Order of Operations
Standard Order of Operations in TrackVia
Application Scripts (app scripts) in TrackVia are an advanced tool available to all admins to write business logic scripts that automate adding and updating record data within your platform. For more information about app scripts, see Writing Application Scripts.
Microservices are an optional capability within TrackVia to write custom integrations using our open API. This is an extra feature that must be enabled for your account. For more information about Microservices, contact your account manager.
The graphic below outlines the standard order of operations within TrackVia when using Application Scripts and Microservices.
NOTE: This graphic shows the standard order of operations assuming you have selected to run the Microservice synchronously. If you have selected Asynchronous, that Microservice will run asynchronously to the order of operations shown here.

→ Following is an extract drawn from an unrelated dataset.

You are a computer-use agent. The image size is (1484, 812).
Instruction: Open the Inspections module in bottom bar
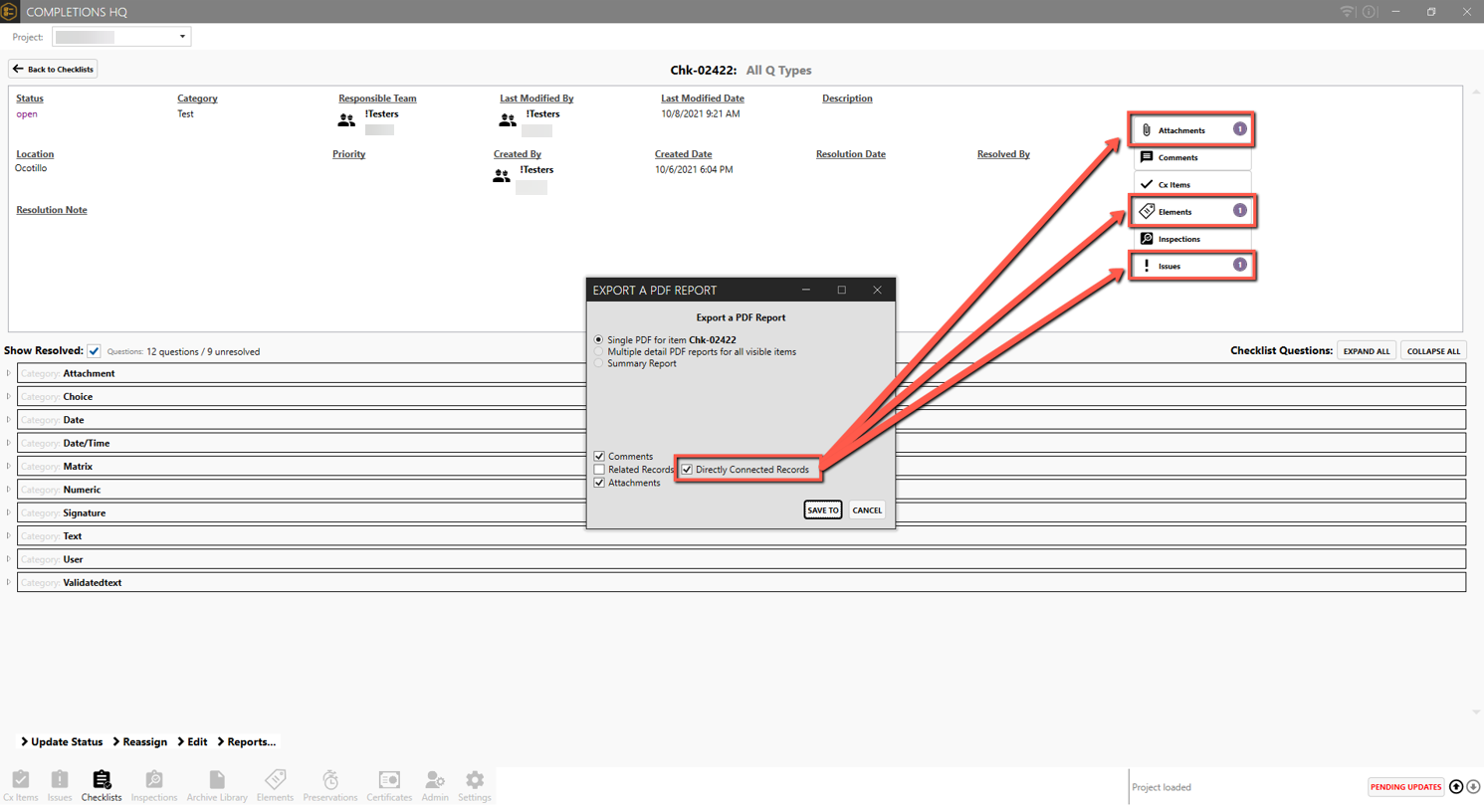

Order of Operations and Flows
Flows follow the standard order of operations described above. Any time the user clicks the Save button (which may be relabeled within the Flow as Next, Continue, or some other text), TrackVia will follow the standard order of operations. Decisions within a Flow will be evaluated at the end of this order of operations, after all app scripts, Microservices, calculated fields and triggered fields have run. The Decision will route the user after all the events have run on a Save operation (see the graphic below).
Because a Decision in a Flow runs after all events have run on a Save operation, you can use triggered and calculated fields as the selected fields for a condition for the Decision. The triggered and calculated fields will have populated in TrackVia after the user clicked Save on the form prior to the Decision.
A note for advanced admins with complicated child auto-creation scenarios: If you are creating a parent record on a table with scripts that run “After Insert”, and while creating that parent record you are also adding child records via a multi-select, the scripts run before the child records are created. We know, it makes our heads hurt, too.